_DIRECTIONS FOR THIS TASK_.
Starting with the line that has "Given: Enable the Local checkbox", retype each line down to the end of the entries below, without leaving any out or adding any.

Collected data
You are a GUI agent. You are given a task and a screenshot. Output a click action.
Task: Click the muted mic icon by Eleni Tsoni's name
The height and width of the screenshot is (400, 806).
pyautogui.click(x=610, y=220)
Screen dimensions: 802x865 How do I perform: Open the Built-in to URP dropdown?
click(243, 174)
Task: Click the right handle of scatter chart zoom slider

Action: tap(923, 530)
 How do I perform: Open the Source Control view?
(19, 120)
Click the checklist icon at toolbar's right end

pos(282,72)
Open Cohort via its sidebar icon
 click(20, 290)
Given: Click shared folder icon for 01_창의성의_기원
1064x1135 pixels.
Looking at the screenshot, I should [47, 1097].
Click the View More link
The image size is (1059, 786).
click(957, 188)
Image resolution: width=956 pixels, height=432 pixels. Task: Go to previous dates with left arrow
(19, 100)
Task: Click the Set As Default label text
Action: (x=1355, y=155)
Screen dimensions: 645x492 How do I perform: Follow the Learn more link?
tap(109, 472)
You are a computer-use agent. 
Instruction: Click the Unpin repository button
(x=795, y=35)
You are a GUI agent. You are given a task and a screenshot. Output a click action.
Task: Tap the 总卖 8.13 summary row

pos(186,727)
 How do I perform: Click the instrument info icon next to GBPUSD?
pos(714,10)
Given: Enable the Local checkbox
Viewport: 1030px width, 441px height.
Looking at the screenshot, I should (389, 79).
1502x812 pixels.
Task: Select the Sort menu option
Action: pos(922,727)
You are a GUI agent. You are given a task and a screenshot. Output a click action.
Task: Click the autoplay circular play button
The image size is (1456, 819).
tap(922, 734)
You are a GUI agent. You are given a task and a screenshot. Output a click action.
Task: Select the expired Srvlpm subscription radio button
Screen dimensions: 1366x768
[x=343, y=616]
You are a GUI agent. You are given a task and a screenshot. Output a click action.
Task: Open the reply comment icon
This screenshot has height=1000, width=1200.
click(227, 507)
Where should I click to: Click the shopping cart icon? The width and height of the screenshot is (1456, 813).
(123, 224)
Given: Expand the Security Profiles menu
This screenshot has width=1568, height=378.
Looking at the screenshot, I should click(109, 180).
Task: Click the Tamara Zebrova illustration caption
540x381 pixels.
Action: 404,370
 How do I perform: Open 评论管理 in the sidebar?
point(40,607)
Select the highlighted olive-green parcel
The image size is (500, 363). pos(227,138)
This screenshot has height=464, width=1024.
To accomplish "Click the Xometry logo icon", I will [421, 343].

_OUTPUT BELOW_.
Given: Enable the Local checkbox
Viewport: 1030px width, 441px height.
Looking at the screenshot, I should (389, 79).
1502x812 pixels.
Task: Select the Sort menu option
Action: pos(922,727)
You are a GUI agent. You are given a task and a screenshot. Output a click action.
Task: Click the autoplay circular play button
The image size is (1456, 819).
tap(922, 734)
You are a GUI agent. You are given a task and a screenshot. Output a click action.
Task: Select the expired Srvlpm subscription radio button
Screen dimensions: 1366x768
[x=343, y=616]
You are a GUI agent. You are given a task and a screenshot. Output a click action.
Task: Open the reply comment icon
This screenshot has height=1000, width=1200.
click(227, 507)
Where should I click to: Click the shopping cart icon? The width and height of the screenshot is (1456, 813).
(123, 224)
Given: Expand the Security Profiles menu
This screenshot has width=1568, height=378.
Looking at the screenshot, I should click(109, 180).
Task: Click the Tamara Zebrova illustration caption
540x381 pixels.
Action: 404,370
 How do I perform: Open 评论管理 in the sidebar?
point(40,607)
Select the highlighted olive-green parcel
The image size is (500, 363). pos(227,138)
This screenshot has height=464, width=1024.
To accomplish "Click the Xometry logo icon", I will [421, 343].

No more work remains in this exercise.